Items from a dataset
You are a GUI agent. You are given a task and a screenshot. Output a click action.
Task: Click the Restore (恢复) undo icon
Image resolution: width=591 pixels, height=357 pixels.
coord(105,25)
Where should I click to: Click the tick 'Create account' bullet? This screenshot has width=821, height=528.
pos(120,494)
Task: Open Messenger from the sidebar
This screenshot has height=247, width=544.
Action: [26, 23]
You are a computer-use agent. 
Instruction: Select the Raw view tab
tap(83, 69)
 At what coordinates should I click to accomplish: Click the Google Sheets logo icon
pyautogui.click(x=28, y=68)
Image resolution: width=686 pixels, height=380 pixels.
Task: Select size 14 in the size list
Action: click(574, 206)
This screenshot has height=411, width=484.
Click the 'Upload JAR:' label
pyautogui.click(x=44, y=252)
==
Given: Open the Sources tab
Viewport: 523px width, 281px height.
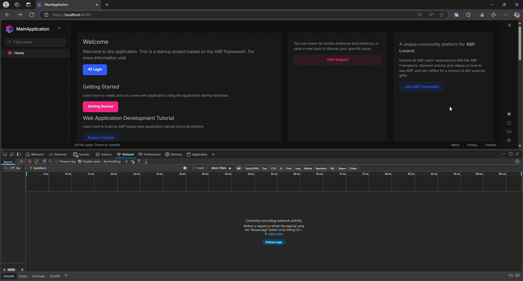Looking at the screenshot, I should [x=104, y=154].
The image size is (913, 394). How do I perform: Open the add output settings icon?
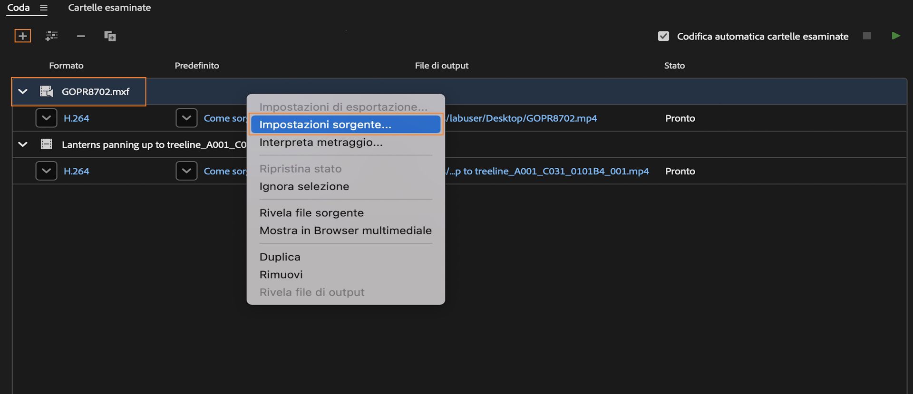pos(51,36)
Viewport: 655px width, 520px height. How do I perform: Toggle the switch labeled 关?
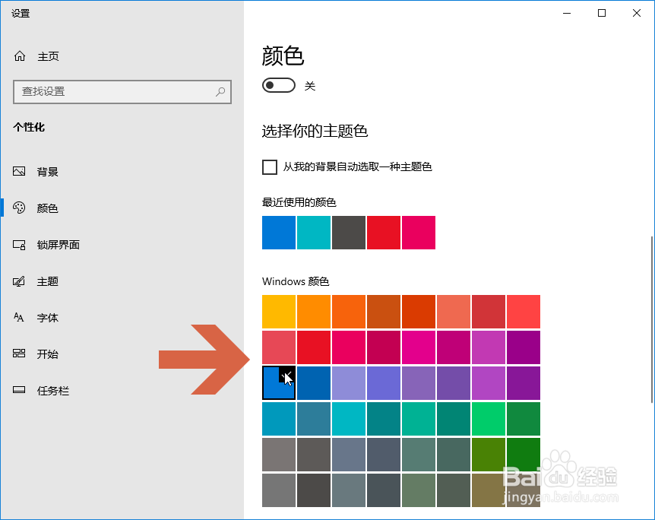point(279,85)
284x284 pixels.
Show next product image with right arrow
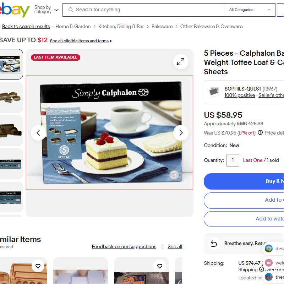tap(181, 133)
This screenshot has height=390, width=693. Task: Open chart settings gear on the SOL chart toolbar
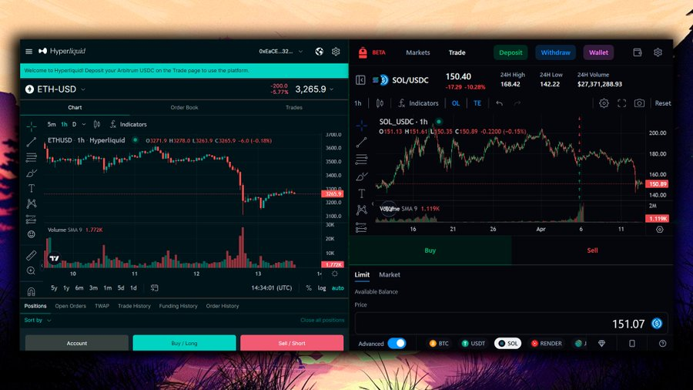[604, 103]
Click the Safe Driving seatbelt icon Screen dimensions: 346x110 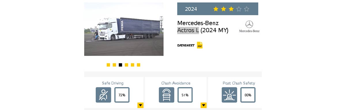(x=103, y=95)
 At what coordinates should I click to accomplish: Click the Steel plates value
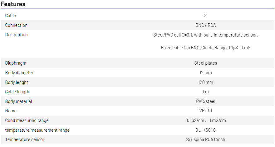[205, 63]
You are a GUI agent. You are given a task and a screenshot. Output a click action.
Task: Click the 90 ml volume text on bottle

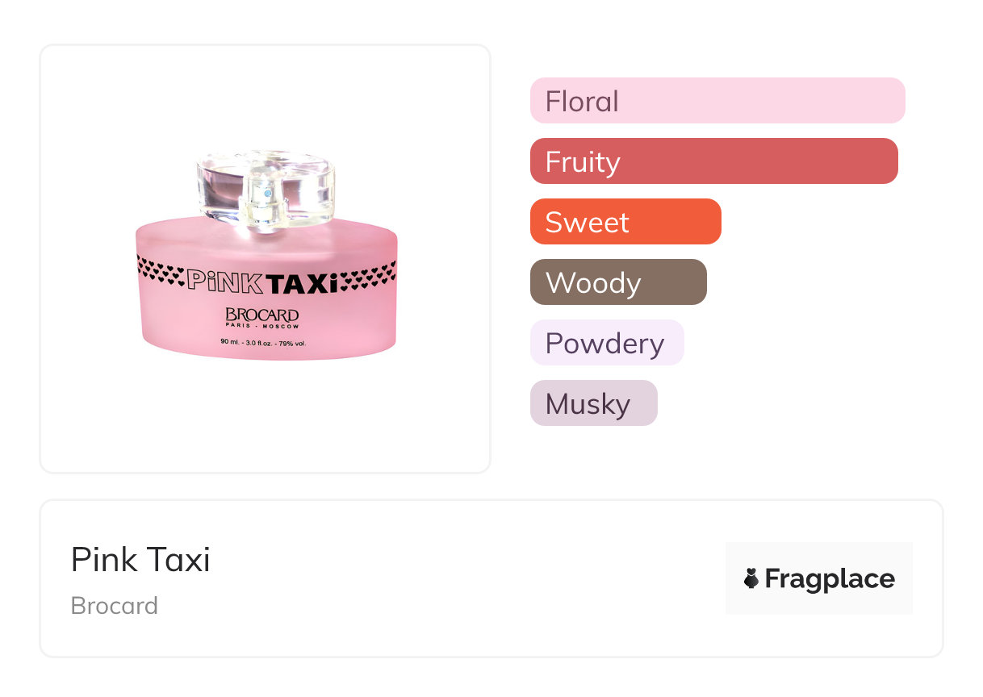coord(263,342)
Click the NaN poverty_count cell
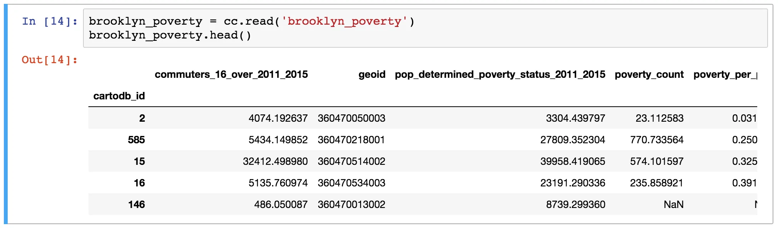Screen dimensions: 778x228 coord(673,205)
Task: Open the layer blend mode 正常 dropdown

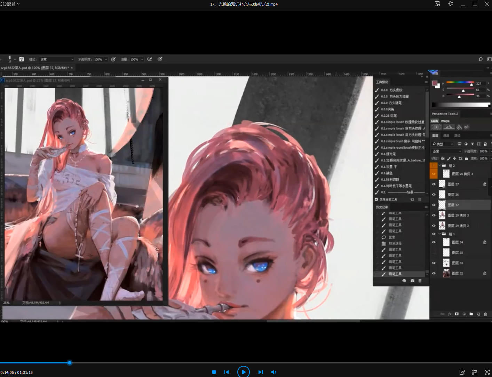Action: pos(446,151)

Job: Copy out, without any change, the rows from the line with "Task: Open Messenger from the sidebar" up to and including the line with "pyautogui.click(x=44, y=252)".

Task result:
Task: Open Messenger from the sidebar
This screenshot has height=247, width=544.
Action: [26, 23]
You are a computer-use agent. 
Instruction: Select the Raw view tab
tap(83, 69)
 At what coordinates should I click to accomplish: Click the Google Sheets logo icon
pyautogui.click(x=28, y=68)
Image resolution: width=686 pixels, height=380 pixels.
Task: Select size 14 in the size list
Action: click(574, 206)
This screenshot has height=411, width=484.
Click the 'Upload JAR:' label
pyautogui.click(x=44, y=252)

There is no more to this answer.